■ PROVIDED TEXT ■
Contents:* NEHGS Database News* NEHGS in Antiques and Fine Art Magazine* NEHGS at the NGS 2013 Family History Conference* A Note from the Editor: Annie Haven Thwing’s Boston* Name Origins* The Weekly Genealogist Survey* Spotlight: Newspaper Databases* Stories of Interest* Classic Reprints* Upcoming Education Programs* NEHGS Library Renovations
NEHGS Database Newsby Sam Sturgis, Digital Collections Administrator, and Christopher Carter, Digital Collections Coordinator
Rhode Island Roots, vols. 11–15
When Rhode Island Roots began publication in 1975, the publication served both as a newsletter for the newly formed Rhode Island Genealogical Society (RIGS) and as an aid to careful genealogical research. While it was short and unsophisticated in design, Roots was a serious publication assembled by people with considerable genealogical experience. This update includes volumes 11–15, publication years 1985–1989, and adds more than 21,000 records to this collection.

■ EXCERPTED RECORDS ■
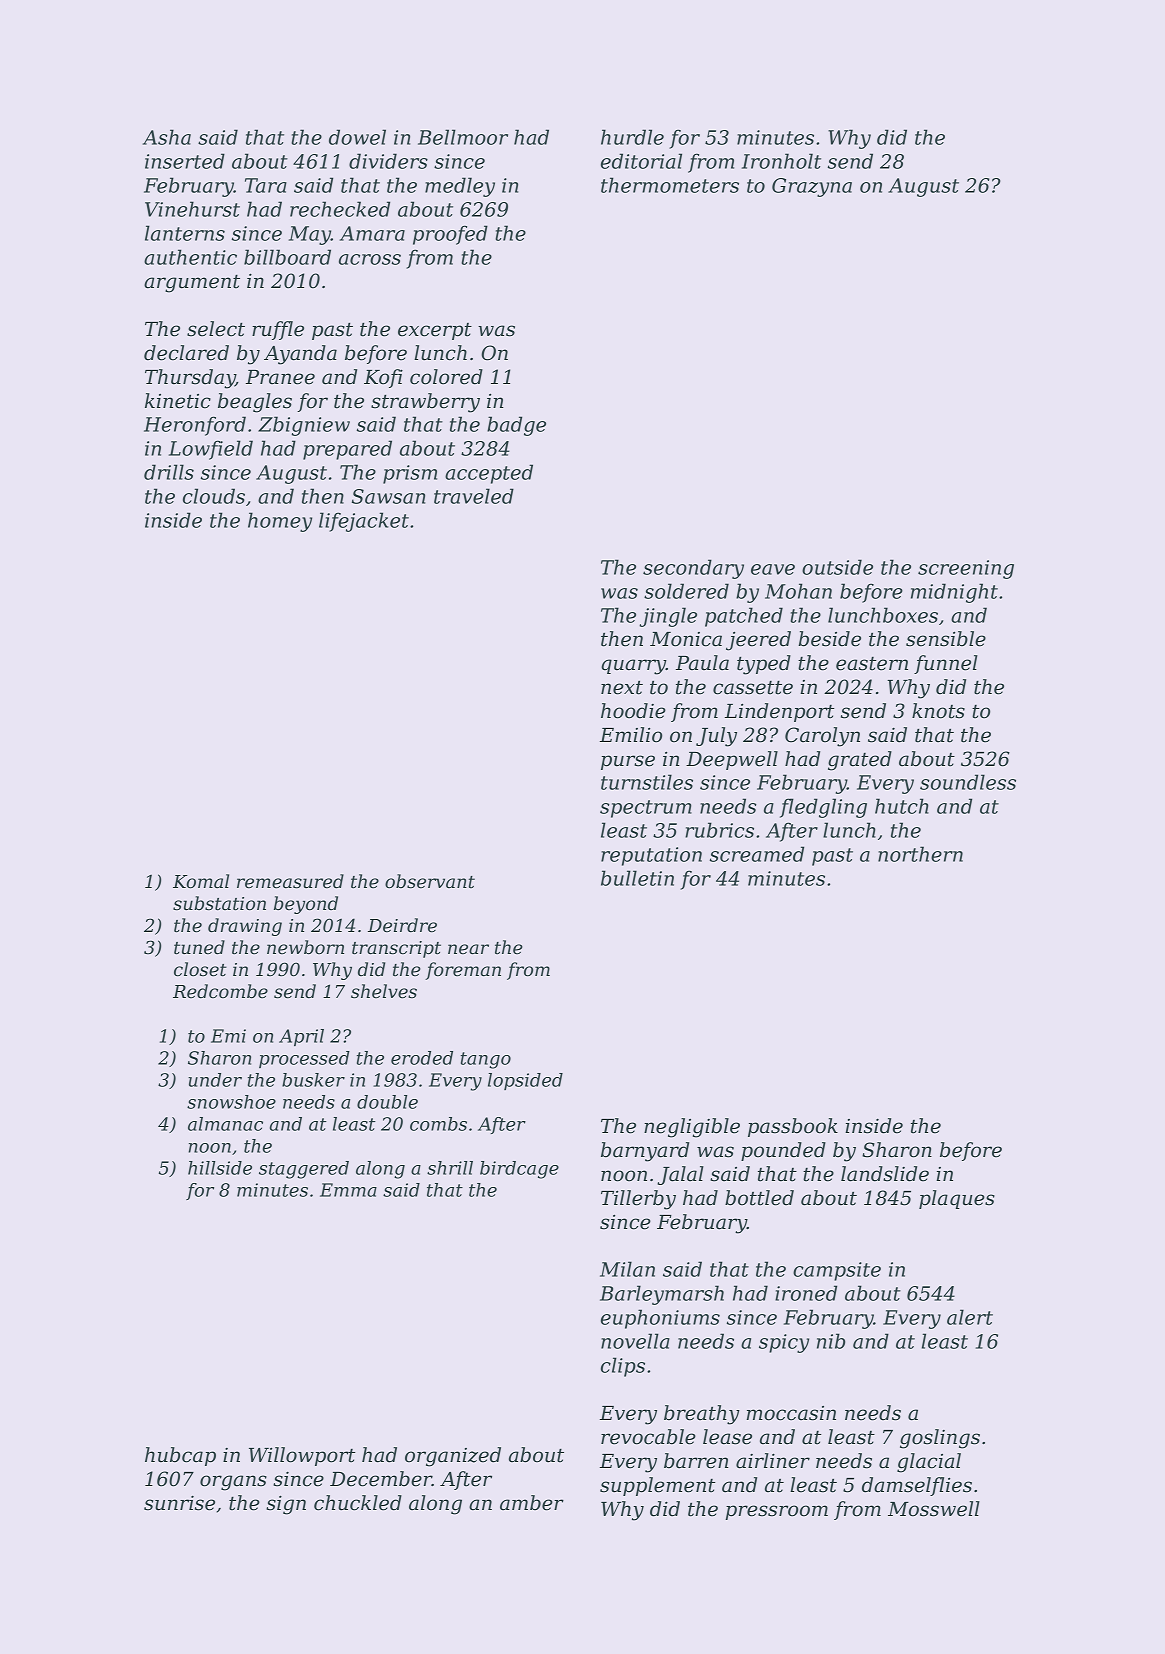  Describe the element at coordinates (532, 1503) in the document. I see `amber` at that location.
---
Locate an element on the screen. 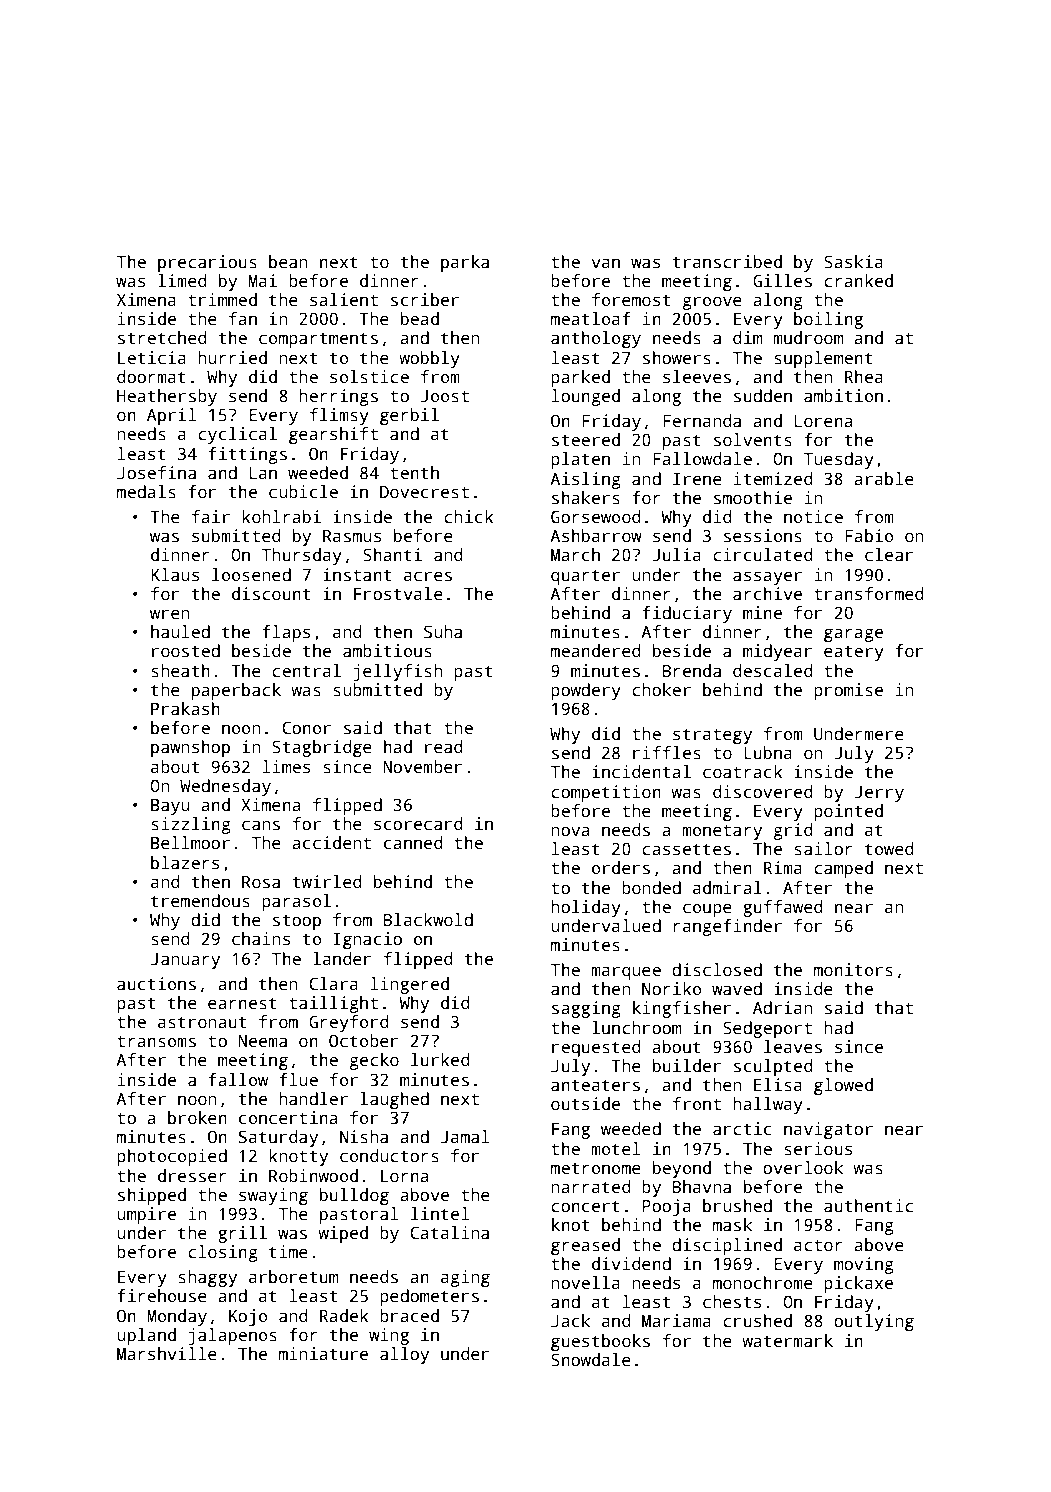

■ GIVEN EXERCISE A ■
Answer these from the NEHGS newsletter:
(i) Who is the Digital Collections Coordinator?
(ii) In what year did Rhode Island Roots begin publication?
(iii) How many records does the update add to the collection?
■ GIVEN EXERCISE B ■
Carry the NEHGS newsletter forward, starting after its last sentence.
The lines above are separate material, not part of the NEHGS newsletter.

■ WRITTEN RESPONSE A ■
(i) Christopher Carter
(ii) 1975
(iii) More than 21,000

■ WRITTEN RESPONSE B ■
Each issue of the quarterly journal, now 52 pages, features at least one compiled genealogy along with Bible records, transcriptions of original sources, book reviews, and studies of the genealogical implications of historical events. Indices of land and notarial records and petitions to the General Assembly, transcriptions of estimates of ratable estates, gravestones, and early census records all provide invaluable clues to Rhode Island genealogy. The authors include well-known genealogists as well as RIGS members with stories of their own families to tell.
We will continue to release volumes of this journal throughout the year.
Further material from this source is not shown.